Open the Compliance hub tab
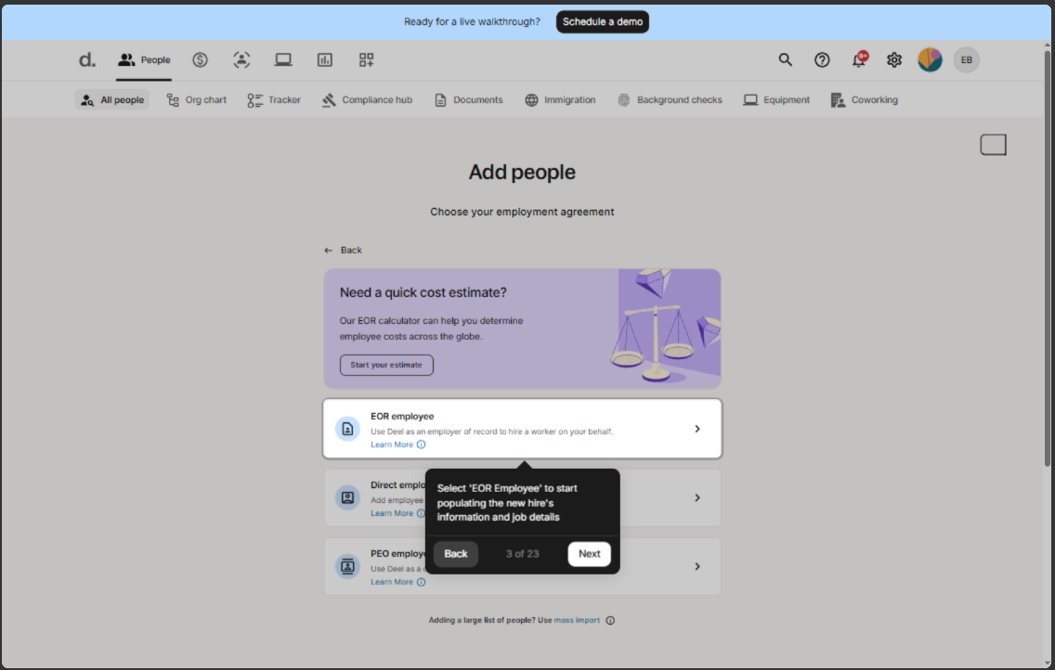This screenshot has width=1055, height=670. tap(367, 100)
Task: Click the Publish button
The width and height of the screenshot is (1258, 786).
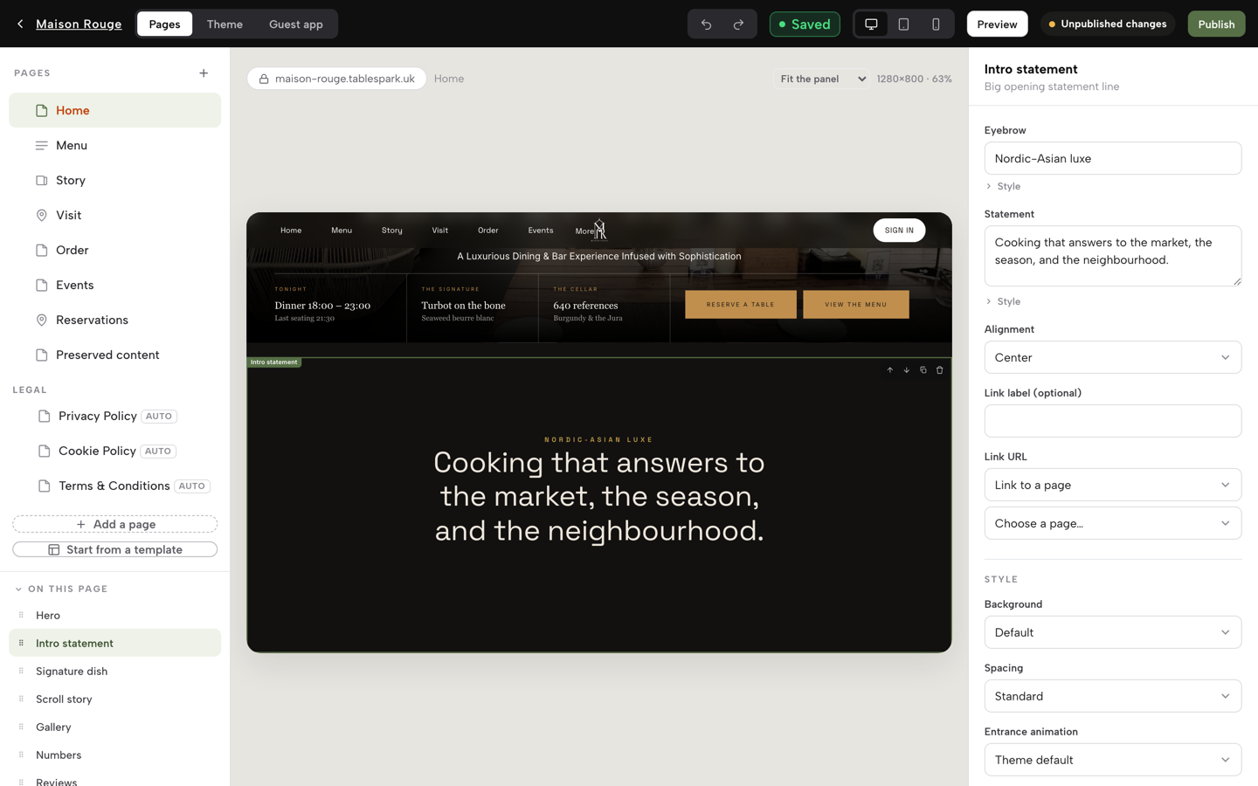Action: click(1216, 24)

┄┄┄┄┄┄┄┄┄┄┄┄┄┄┄┄┄┄┄┄

Since the pictures are not part of the copy, transcribe only the remaining material, exactly.

**Solution to this problem**
Open the Compliance hub tab
This screenshot has width=1055, height=670. tap(367, 100)
Task: Click the Publish button
The width and height of the screenshot is (1258, 786).
Action: click(1216, 24)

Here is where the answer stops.